On human rights grounds, all Australians must be treated fairly and equally, regardless of their sexual orientation. All people are equal before the law and should be entitled to the same fundamental rights.
Therefore, I believe allowing same-sex couples the right to marry removes a legal and social discrimination; it supports full and equal citizenship.
If we prohibit one section of the community from marrying another, it is a violation of their human rights.
Therefore, I support the motion before the Chamber that the Federal Government should amend the Commonwealth Marriage Act 1961 to provide for marriage equality. This motion is similar to the one passed successfully by the Tasmanian House of Assembly in September 2011. However, I stress that just as I am cautious about the role of personal beliefs in determining laws, I am equally cautious about any attempt for the law to impinge on personal religious beliefs.

I acknowledge the strongly held views against same-sex marriage on both sides of this Chamber and on the crossbenches. I also agree that sanctioning gay marriage will not remove homophobia and discrimination in our society.
Many people, particularly those of strong faith, believe that a marriage can only be between a man and a woman. I therefore strongly agree that religious institutions should not and must not be forced to officiate marriages that they do not wish to.

I conclude my comments with a brief personal note. On 18 August 2006 I attended a same-sex civil union celebration in Sydney between two male friends, Mr Justin Di Lollo and Mr Marek Craker. It was conducted under United Kingdom law at the British Consulate-General with the assistance of the British consul-general, as Mr Craker is a British citizen. In total, the couple has been together for more than 16 years. They are still together in a loving and committed relationship.
I ask: On what grounds could I possibly deny their right to enjoy the same public recognition of their commitment as I, a heterosexual, have access to?
The issue of marriage equality for same-sex couples is about the granting of full citizenship. We all deserve the same and equal recognition under Australian law.
In conclusion, I acknowledge my colleagues, the Hon. Helen Westwood and the Hon. Penny Sharpe for their hard work and commitment to this policy area.
I commend the motion to the House.

1 comment:

  1. Mr Secord, I'd like us to take a closer look at those countries that have already introduced SSM. Especially at the state of marriage in those places.

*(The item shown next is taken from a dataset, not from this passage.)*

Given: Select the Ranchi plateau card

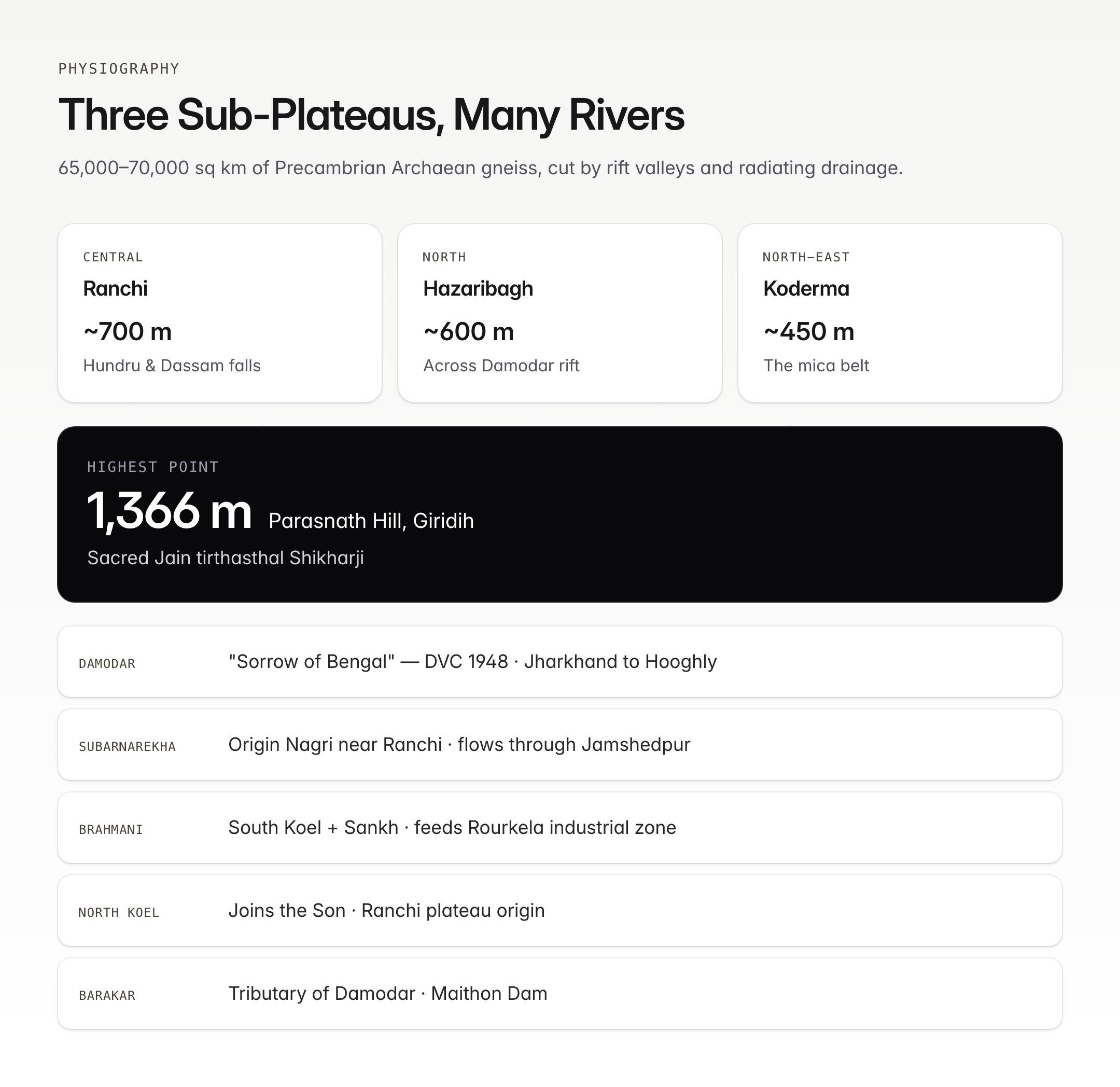Looking at the screenshot, I should pos(219,313).
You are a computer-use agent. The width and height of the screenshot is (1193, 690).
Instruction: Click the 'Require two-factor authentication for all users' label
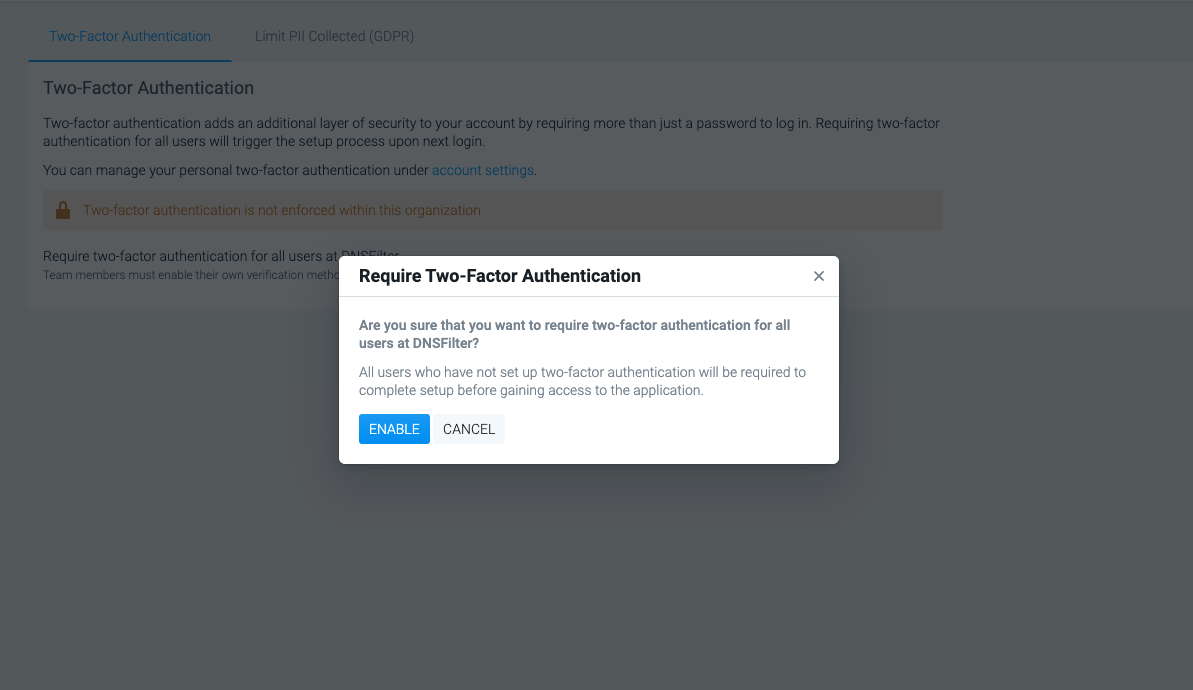click(190, 256)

    So I did a hunt around for some facts on the general divorce rate in those countries that have introduced SSM. I couldn't find any set articles, so I had to do my own digging.

    As the honorable member states, there are just ten countries that allow full state recognised same sex marriage. And, in all of them, more than one in three of all marriages (same sex or otherwise) in in divorce.

    Now some of these stats are a bit wobbly. For example, Spain has only recently allowed divorce, so the rate of divorce hasn't really settled down. (Currently, a marriage breaks down every 3.19 minutes - but that can't go on forever.) Anyway, for what it's worth, here's the rate of divorce in those countries which have changed the definition of marriage:

    Argentina 33%
    Belgium 64.5%
    Canada 40.7
    Iceland 39%
    Netherlands 41%
    Norway 43%
    Portugal 30%
    Spain 75%
    South Africa 50%
    Sweden 50%

    This is broad stuff. I'm not a statistician. And it doesn't reflect on the blokes (they're all blokes for some reason) I know who are in same sex marriages. But I think it does indicate that same sex marriage isn't a direct expression of cultures with a high view of marriage. I think that's what you see when you look at things the other way - all the countries with low divorce rates (like India, Sri Lanka and Japan) have a traditional understanding of marriage and no plans to introduce SSM.